• _RECORDS_:
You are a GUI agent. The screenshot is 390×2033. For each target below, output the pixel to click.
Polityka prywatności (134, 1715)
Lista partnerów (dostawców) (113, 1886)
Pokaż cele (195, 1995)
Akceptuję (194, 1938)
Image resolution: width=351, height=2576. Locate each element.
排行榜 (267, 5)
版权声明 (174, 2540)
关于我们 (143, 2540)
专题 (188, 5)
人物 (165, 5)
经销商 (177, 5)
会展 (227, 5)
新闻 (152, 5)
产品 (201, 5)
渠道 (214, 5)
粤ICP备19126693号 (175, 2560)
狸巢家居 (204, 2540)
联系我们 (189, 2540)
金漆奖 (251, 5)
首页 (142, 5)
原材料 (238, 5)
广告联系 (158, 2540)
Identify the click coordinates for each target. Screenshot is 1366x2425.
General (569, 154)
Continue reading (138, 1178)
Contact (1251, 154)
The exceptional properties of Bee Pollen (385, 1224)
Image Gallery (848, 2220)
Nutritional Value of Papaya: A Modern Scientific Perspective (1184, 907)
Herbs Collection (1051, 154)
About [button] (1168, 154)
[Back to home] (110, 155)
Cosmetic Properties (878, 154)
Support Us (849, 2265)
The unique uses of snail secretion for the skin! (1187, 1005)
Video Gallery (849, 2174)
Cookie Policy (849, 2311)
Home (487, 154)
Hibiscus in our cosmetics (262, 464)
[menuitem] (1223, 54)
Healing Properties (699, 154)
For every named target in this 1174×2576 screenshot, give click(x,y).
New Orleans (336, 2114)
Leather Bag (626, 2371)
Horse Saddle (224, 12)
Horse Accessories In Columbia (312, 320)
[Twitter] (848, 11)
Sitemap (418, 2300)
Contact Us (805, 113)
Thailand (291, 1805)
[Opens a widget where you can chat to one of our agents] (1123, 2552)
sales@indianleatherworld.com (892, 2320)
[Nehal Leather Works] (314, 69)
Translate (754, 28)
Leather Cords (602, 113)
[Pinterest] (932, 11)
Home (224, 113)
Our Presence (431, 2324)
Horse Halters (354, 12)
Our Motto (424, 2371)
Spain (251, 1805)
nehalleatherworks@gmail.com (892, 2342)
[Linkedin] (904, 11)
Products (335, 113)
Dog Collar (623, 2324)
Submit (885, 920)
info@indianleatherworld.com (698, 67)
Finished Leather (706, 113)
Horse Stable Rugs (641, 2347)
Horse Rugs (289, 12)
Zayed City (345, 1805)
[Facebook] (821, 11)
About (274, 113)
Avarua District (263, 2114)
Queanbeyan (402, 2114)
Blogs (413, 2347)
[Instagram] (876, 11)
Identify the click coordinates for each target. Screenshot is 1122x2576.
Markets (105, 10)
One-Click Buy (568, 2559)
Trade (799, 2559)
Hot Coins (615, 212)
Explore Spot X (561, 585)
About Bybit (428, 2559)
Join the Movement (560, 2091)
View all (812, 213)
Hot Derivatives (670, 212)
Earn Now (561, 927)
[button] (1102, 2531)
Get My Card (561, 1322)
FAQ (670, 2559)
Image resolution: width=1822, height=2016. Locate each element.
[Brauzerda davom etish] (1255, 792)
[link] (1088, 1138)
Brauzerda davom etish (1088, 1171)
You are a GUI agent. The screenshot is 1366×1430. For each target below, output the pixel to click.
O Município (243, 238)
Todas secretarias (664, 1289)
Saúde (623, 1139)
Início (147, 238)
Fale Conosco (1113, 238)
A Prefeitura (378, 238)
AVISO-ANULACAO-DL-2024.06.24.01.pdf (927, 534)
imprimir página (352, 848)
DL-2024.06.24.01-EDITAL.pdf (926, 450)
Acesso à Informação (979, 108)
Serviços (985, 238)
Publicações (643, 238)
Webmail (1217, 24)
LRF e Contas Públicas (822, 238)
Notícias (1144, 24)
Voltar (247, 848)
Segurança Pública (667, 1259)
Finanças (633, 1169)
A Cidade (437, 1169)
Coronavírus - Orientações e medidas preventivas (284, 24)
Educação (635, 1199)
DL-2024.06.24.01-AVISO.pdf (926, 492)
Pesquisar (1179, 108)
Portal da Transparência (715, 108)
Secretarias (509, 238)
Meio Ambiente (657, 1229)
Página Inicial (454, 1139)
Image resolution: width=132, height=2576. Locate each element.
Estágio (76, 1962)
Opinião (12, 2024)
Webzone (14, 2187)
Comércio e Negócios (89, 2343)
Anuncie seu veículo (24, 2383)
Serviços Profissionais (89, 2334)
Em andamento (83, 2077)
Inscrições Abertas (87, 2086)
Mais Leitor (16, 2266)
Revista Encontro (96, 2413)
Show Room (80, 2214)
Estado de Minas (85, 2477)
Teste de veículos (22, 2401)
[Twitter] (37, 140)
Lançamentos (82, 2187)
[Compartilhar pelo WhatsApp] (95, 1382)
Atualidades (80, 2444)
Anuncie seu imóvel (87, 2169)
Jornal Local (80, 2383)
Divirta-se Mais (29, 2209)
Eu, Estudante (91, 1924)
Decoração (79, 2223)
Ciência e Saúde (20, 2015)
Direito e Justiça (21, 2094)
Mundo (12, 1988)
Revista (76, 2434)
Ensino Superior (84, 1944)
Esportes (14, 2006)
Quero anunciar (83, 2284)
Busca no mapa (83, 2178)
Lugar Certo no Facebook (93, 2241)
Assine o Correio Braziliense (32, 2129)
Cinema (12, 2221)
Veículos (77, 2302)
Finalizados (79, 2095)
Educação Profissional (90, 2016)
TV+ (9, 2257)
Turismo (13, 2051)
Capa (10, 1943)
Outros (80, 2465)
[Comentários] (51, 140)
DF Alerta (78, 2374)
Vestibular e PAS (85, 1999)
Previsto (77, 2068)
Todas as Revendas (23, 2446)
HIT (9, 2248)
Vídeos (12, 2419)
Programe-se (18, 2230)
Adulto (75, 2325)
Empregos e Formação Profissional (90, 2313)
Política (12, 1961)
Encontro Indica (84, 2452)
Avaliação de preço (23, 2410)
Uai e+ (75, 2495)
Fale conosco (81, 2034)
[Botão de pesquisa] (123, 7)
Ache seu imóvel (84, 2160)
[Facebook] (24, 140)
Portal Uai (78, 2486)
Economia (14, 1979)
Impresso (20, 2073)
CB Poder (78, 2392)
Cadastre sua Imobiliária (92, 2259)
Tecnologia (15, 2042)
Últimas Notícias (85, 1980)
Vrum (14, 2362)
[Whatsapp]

• _GOAL OF THE EXERCISE_:
Reproduce only the lines above, starting at the line with "广告联系 (158, 2540)" and ending at the line with "Home (487, 154)", exactly as written.

• _SOLUTION_:
广告联系 (158, 2540)
Identify the click coordinates for each target. Screenshot is 1366x2425.
General (569, 154)
Continue reading (138, 1178)
Contact (1251, 154)
The exceptional properties of Bee Pollen (385, 1224)
Image Gallery (848, 2220)
Nutritional Value of Papaya: A Modern Scientific Perspective (1184, 907)
Herbs Collection (1051, 154)
About [button] (1168, 154)
[Back to home] (110, 155)
Cosmetic Properties (878, 154)
Support Us (849, 2265)
The unique uses of snail secretion for the skin! (1187, 1005)
Video Gallery (849, 2174)
Cookie Policy (849, 2311)
Home (487, 154)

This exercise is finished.